Exposition au Musée du Papier Peint/Rixheim/Alsace/France

Derrière leur apparence si joyeuse, que cachent les papiers peints des années 1970 ? C’est ce que le Musée a demandé à l’artiste canado-suisse Hans J. Mettler qui, depuis plusieurs années pratique la technique de l’infographie, c’est-à-dire la fusion entre graphisme et informatique, pour aboutir à un médium aussi nouveau que révolutionnaire, apparu justement au cours des années 1970.

Ces papiers peints sont les témoignages presque naïfs du Flower power : ils nous apparaissent comme la transcription candide de l’illusion des idéalistes qui affichaient avec autant de bonne volonté que de gentillesse le slogan « make love not war ». L’artiste se questionne : À l’usure du temps, les drames de l’histoire s’effacent-ils de notre mémoire collective comme les papiers peints, qui se décollent de nos murs ?

Car la décennie 70 fut fertile en tragédies atroces : guerres au Vietnam, au Laos, en Afghanistan, totalitarisme des régimes communistes et militaires, naissance d’extrémismes religieux en Iran, au Liban, en Israël, exterminations ethniques en Afrique, au Cambodge, en Irak, difficultés économiques liées aux chocs pétroliers…

Hans J. Mettler nous propose en douze tableaux un tour du monde: pour ce faire, il associe les motifs des papiers peints de l’Époque à des images historiques contemporaines pour en faire une fusion.

« Déroulements »

allocation de Bernard Jacqué, directeur du Musée du Papier peint à Rixheim/Alscace/France, lors du vernissage, le 17 octobre 2003.

Portés par une mode très présente, les papiers peints des années 1970, avec leur graphisme et leur coloration pop, rencontrent actuellement, en 2003, un réel succès de curiosité d’où toute nostalgie est loin d’être absente. Il est agréable pour les baby-boomers de se replonger dans un monde candide où chacun, les cheveux au vent, se plaisait à répéter le slogan « make love not war ». La jeune génération, pour sa part, se plaît à trouver de la nouveauté à ces témoignages quelque peu candides du Flower power.

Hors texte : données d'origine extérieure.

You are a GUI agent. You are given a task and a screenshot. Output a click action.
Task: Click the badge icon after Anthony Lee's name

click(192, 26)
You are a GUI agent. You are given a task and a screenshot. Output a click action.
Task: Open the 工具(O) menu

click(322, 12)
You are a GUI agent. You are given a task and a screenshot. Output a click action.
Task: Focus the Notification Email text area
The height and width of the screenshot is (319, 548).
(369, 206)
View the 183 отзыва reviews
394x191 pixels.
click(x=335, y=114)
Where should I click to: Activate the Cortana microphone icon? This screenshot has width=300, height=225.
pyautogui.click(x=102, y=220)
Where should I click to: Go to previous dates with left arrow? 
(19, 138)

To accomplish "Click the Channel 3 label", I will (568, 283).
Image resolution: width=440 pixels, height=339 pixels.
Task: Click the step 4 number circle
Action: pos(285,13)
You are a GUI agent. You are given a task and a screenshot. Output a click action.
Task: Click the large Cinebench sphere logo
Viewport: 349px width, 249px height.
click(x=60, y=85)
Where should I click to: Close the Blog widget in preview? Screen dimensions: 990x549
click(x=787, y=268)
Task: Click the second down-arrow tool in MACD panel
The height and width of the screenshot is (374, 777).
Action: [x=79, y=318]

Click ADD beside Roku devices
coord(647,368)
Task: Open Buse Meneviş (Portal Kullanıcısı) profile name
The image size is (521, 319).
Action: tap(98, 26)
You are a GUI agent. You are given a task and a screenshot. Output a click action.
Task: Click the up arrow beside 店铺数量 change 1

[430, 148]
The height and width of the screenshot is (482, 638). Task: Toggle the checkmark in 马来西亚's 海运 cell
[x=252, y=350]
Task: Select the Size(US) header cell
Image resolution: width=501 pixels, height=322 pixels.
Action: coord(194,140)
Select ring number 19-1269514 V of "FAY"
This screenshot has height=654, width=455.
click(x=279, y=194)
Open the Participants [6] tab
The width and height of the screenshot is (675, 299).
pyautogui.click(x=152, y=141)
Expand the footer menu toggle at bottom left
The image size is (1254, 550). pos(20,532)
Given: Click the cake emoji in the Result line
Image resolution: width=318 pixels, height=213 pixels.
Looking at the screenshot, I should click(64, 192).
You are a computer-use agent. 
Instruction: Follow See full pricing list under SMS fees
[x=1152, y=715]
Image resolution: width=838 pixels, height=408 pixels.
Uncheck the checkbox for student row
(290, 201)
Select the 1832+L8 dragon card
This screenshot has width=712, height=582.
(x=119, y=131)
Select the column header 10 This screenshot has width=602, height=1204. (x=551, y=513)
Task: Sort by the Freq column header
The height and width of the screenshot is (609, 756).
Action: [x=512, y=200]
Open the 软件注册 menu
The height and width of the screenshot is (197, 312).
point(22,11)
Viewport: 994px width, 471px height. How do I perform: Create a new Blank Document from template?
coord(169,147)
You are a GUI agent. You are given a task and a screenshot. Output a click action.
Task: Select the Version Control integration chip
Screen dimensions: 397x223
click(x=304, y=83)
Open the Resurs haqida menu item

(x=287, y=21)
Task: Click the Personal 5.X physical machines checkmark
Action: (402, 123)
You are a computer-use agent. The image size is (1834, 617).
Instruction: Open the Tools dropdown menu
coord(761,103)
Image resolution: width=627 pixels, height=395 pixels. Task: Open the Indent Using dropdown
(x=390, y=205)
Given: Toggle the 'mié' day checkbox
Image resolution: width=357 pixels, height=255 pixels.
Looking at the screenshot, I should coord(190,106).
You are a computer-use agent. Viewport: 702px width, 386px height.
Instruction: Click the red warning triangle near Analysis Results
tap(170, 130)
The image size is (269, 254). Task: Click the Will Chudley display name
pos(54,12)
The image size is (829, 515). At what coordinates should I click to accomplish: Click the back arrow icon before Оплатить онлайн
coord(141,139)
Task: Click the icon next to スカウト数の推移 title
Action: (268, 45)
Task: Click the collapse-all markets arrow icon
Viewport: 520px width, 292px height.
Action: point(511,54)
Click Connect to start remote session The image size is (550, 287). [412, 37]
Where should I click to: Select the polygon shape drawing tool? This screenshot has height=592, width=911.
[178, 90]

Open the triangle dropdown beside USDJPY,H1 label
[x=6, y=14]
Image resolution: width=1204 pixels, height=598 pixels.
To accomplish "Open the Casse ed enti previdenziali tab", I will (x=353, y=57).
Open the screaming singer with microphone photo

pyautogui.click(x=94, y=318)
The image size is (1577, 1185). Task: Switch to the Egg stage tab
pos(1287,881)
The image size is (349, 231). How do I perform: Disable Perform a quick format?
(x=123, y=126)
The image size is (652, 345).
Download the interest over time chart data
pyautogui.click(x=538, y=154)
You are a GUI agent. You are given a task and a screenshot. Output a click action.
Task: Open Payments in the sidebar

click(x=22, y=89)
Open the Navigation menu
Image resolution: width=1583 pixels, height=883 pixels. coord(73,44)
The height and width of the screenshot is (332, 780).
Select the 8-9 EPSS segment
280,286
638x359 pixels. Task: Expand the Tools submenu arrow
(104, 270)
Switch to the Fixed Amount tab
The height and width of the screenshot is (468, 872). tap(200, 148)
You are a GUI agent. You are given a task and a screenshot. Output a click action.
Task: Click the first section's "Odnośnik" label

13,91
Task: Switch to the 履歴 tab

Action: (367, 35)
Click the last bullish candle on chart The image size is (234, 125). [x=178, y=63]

Mais cette naïve mélancolie se refuse à voir la réalité autrement moins réjouissante des années 1970. Le décennie, souvenons-nous, multiplie les tragédies atroces dont notre quotidien est en partie issu: guerres au Vietnam, au Laos, au Cambodge et en Afghanistan, totalitarisme des régimes communistes et militaires, naissance d’extrémismes religieux en Iran, au Liban, en Israël, exterminations ethniques en Afrique, au Cambodge, en Irak, difficultés économiques liées aux chocs pétroliers; La liste est longue: mais, si les fleurs orange et les graphismes à la Vasarely resurgissent, les drames de l’Histoire, eux, tendent à s’effacer de notre mémoire collective, comme se décollent du mur les papiers peints démodés.

L’historien nous renvoie à ce passé moins ingénu qu’il n’y paraît. L’artiste, de son côté, familier des transgressions de l’image, peut aussi nous en proposer une lecture d’emblée plus intense: ce que fait ici l’artiste canado-suisse Hans J. Mettler avec tout à la fois son regard et sa technique.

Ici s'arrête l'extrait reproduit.